In [1]:
"""
University of Liege
ELEN0062 - Introduction to machine learning
Project 1 - Classification algorithms
"""
#! /usr/bin/env python
# -*- coding: utf-8 -*-

import numpy as np
from matplotlib import pyplot as plt

from data import make_dataset1, make_dataset2
from plot import plot_boundary
from sklearn.tree import DecisionTreeClassifier
from sklearn.model_selection import train_test_split
from sklearn.model_selection import GridSearchCV

In [2]:
dataset = make_dataset2
datasets = [make_dataset1, make_dataset2]
number_of_samples = 1500
training_sets = 1200
max_depth = [1, 2, 4, 8, None]
number_generations = 5

In [3]:
# 1.1 Plots to see how decision boudary is affected by complexity
X, y = dataset(number_of_samples, random_state = 0)
X_train, X_test, y_train, y_test = train_test_split(X, y,train_size = training_sets,shuffle = False)

for j in range(len(max_depth)):
    # Decision Tree classifier
    dtc = DecisionTreeClassifier(max_depth = max_depth[j])
    dtc.fit(X_train, y_train)
    # printing the Plot
    plot_boundary( "plot\make_dataset2" + "_max_depth" + str(max_depth[j]),dtc, X_test[0:training_sets],y_test[0:training_sets],title = "max_depth : " + str(max_depth[j]))

In [4]:
# 1.2 
print("make_data", "max_depth", "mean", "std")
for i in range(len(max_depth)):
    accr = np.empty(number_generations)
    for k in range(number_generations):
        # Data set
        X, y = dataset(number_of_samples, random_state = k)
        X_train, X_test, y_train, y_test = train_test_split(X, y,train_size = training_sets,shuffle = False)

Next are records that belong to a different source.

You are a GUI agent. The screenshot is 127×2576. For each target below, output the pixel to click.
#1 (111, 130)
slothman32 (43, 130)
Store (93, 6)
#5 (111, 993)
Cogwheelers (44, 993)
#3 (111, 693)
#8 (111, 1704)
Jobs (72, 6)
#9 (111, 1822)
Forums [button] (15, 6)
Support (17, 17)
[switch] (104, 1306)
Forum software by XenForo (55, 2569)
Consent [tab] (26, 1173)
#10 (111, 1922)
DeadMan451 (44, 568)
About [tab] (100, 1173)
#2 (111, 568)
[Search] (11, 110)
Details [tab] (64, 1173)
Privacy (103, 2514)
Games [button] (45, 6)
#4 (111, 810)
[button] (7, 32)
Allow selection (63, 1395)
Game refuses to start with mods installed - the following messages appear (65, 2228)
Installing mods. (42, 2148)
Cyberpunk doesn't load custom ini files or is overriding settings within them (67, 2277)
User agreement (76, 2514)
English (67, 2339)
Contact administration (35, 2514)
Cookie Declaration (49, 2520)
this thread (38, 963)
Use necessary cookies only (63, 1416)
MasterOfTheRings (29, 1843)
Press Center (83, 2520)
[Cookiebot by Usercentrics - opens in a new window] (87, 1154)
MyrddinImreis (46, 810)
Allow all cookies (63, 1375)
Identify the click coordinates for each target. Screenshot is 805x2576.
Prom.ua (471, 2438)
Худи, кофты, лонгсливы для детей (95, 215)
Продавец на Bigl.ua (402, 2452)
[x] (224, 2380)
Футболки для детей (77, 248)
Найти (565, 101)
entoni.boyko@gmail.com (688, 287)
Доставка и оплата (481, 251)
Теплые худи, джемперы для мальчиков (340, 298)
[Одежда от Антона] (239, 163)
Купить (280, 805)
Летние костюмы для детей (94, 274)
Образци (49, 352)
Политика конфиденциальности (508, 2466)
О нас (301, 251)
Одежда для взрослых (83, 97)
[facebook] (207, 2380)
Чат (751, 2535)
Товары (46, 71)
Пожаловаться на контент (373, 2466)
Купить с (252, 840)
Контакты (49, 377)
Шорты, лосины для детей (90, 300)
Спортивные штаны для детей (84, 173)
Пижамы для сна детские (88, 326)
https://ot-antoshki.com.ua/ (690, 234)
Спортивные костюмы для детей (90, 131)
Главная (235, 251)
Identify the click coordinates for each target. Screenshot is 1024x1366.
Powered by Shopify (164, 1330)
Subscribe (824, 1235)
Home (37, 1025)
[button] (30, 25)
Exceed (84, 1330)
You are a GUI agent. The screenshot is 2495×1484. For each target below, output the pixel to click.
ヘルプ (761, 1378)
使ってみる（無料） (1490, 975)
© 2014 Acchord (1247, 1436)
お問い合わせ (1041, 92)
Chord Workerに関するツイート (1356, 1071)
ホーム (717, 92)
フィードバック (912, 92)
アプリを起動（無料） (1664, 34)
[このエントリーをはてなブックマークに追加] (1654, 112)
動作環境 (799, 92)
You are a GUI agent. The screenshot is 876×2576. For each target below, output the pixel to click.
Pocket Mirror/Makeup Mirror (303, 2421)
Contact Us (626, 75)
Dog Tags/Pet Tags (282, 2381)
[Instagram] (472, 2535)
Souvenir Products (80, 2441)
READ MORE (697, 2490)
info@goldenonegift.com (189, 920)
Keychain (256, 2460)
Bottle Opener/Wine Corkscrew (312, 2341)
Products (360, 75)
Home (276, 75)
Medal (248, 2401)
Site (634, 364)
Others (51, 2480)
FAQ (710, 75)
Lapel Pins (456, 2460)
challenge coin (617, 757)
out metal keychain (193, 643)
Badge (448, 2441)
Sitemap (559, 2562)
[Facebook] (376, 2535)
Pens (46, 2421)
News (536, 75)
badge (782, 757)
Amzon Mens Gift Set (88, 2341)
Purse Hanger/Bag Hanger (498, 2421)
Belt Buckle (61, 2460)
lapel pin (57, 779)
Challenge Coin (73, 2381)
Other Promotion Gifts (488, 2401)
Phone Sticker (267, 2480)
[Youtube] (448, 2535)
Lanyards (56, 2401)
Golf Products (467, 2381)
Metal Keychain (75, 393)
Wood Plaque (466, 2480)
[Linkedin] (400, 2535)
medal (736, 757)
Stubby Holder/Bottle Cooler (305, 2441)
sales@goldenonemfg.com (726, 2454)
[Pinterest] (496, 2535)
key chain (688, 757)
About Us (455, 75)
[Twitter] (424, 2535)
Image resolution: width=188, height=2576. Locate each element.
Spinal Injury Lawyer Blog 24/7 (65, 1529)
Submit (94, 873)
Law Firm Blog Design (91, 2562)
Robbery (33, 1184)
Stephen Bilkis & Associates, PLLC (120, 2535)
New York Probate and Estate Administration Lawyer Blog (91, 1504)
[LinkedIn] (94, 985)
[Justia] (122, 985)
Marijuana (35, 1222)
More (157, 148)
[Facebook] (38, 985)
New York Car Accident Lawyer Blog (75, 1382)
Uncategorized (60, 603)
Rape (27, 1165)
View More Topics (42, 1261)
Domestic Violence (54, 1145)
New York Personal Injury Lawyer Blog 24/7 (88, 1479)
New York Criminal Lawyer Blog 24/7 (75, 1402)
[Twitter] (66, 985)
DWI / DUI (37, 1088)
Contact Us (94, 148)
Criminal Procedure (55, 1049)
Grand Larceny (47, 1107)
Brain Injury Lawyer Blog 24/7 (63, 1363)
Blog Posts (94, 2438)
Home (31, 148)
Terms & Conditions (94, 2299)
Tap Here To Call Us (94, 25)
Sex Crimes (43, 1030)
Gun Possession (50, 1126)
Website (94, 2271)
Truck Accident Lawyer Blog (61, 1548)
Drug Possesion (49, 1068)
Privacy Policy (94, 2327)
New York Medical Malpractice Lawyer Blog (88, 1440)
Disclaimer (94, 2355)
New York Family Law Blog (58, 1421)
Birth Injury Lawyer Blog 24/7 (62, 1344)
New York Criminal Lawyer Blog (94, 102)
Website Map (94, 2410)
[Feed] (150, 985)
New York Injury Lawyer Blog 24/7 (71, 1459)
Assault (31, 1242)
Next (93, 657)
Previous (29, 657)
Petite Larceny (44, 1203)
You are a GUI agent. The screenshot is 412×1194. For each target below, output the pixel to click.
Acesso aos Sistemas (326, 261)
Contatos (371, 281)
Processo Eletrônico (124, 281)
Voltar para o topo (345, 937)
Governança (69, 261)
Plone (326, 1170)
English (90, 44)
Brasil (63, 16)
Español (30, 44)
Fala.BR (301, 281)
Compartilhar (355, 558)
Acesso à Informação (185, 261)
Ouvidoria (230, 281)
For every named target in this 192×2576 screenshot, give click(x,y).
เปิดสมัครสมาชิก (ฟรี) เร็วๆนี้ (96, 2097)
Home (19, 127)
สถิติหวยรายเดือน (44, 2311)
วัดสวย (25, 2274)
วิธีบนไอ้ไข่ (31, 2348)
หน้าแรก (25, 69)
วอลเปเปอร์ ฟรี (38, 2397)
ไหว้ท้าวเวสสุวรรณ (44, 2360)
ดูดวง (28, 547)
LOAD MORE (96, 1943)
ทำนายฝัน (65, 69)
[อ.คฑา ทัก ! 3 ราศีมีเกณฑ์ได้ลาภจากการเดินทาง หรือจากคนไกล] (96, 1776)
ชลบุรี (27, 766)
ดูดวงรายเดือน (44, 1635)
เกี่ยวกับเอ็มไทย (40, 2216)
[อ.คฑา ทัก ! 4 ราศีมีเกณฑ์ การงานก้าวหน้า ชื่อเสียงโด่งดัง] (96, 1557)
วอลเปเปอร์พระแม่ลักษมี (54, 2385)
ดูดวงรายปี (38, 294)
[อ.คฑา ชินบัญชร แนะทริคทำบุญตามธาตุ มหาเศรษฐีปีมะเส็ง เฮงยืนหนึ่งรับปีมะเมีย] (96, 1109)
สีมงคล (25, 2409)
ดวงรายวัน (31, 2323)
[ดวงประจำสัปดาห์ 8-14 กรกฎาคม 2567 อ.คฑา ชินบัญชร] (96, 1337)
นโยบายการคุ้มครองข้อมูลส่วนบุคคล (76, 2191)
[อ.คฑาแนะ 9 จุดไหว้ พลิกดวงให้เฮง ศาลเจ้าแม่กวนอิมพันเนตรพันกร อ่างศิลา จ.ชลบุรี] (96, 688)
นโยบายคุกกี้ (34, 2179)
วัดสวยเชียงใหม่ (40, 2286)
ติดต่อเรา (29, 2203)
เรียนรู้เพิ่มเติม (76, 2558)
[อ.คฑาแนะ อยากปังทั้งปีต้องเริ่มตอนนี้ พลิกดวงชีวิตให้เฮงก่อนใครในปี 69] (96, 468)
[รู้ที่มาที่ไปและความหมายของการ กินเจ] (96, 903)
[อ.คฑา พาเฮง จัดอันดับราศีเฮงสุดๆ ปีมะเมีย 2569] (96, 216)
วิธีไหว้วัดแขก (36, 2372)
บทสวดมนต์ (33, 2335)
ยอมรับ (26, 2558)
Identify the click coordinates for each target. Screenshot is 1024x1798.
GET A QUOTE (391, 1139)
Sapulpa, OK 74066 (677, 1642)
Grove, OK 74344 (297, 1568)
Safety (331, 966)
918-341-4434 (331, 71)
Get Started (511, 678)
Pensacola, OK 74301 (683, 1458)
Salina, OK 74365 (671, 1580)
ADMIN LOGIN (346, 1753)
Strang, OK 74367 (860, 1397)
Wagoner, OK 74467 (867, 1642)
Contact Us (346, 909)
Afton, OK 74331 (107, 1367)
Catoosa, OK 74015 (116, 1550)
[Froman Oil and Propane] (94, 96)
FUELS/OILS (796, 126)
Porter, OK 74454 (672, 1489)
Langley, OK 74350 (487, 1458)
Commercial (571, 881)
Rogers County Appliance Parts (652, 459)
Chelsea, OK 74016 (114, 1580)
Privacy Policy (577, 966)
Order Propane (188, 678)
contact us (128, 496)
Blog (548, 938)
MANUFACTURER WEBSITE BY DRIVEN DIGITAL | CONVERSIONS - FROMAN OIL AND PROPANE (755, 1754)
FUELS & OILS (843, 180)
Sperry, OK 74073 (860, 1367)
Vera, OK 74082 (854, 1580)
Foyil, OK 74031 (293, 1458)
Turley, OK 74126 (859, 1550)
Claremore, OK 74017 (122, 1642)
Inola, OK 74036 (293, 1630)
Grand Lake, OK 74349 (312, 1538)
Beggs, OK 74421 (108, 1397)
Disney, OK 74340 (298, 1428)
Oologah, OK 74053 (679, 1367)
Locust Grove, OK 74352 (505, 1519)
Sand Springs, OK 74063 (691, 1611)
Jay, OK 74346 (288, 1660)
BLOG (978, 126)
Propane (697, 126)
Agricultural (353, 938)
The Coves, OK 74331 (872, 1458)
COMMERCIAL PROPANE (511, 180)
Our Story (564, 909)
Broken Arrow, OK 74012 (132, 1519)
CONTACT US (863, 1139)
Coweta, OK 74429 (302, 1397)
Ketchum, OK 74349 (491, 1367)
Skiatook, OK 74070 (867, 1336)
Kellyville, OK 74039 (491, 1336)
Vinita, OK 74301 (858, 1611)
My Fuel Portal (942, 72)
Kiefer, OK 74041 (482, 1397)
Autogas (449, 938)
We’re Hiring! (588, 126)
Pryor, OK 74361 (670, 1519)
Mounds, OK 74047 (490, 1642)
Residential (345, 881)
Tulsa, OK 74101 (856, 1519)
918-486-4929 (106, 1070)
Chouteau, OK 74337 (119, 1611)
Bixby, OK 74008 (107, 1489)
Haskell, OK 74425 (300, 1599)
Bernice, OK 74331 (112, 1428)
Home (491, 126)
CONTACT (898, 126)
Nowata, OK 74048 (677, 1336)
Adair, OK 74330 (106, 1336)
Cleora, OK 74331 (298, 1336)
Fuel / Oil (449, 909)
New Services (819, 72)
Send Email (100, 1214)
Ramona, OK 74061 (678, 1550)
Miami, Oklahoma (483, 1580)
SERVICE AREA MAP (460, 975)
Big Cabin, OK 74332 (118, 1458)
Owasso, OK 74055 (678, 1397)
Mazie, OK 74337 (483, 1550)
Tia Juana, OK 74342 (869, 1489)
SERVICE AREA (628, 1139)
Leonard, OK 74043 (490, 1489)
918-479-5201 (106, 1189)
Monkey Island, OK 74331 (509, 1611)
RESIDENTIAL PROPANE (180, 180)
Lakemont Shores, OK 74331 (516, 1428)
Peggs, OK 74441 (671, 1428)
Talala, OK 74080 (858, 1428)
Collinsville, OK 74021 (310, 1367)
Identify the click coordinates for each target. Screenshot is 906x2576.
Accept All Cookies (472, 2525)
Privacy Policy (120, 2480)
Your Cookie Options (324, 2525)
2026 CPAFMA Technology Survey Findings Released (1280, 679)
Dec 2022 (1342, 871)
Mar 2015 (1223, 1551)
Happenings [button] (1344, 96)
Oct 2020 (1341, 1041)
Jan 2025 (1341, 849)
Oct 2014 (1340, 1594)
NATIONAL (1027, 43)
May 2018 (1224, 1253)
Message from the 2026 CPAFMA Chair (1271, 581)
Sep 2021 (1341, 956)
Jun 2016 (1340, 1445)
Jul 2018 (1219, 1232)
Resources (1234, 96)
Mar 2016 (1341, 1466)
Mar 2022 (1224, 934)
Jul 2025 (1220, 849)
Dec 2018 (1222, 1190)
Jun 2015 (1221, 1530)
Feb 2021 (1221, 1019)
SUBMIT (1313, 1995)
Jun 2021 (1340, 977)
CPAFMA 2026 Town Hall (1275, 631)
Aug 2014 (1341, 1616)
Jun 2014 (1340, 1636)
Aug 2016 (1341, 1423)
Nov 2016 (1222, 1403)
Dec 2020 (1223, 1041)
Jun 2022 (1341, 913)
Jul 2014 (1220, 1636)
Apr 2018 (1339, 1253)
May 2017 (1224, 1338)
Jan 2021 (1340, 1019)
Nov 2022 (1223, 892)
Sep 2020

        dtc = DecisionTreeClassifier(max_depth = max_depth[i])
        dtc.fit(X_train, y_train)
        accr[k] = dtc.score(X_test, y_test)
    print(max_depth[i],"{:.5f}".format(np.mean(accr)), "{:.5f}".format(np.std(accr)))

max_depth mean std
1 0.67533 0.03856
2 0.81600 0.02551
4 0.83400 0.00998
8 0.80600 0.02719
None 0.77267 0.01104


In [9]:
#tuning the hyperparameter of max_depth:
print("dataset","max_depth", "mean", "std")
for i in range(len(datasets)):
    for j in range(len(max_depth)):
        accr = np.empty(number_generations)
        for k in range(number_generations):
            # Data set
            X, y = datasets[i](number_of_samples, random_state = k)
            X_train, X_test, y_train, y_test = train_test_split(X, y,train_size = training_sets,shuffle = False)
            dtc = DecisionTreeClassifier(max_depth = max_depth[j])
            dtc.fit(X_train, y_train)
            accr[k] = dtc.score(X_test, y_test)
        print(str(i+1),max_depth[j],"{:.5f}".format(np.mean(accr)), "{:.5f}".format(np.std(accr)))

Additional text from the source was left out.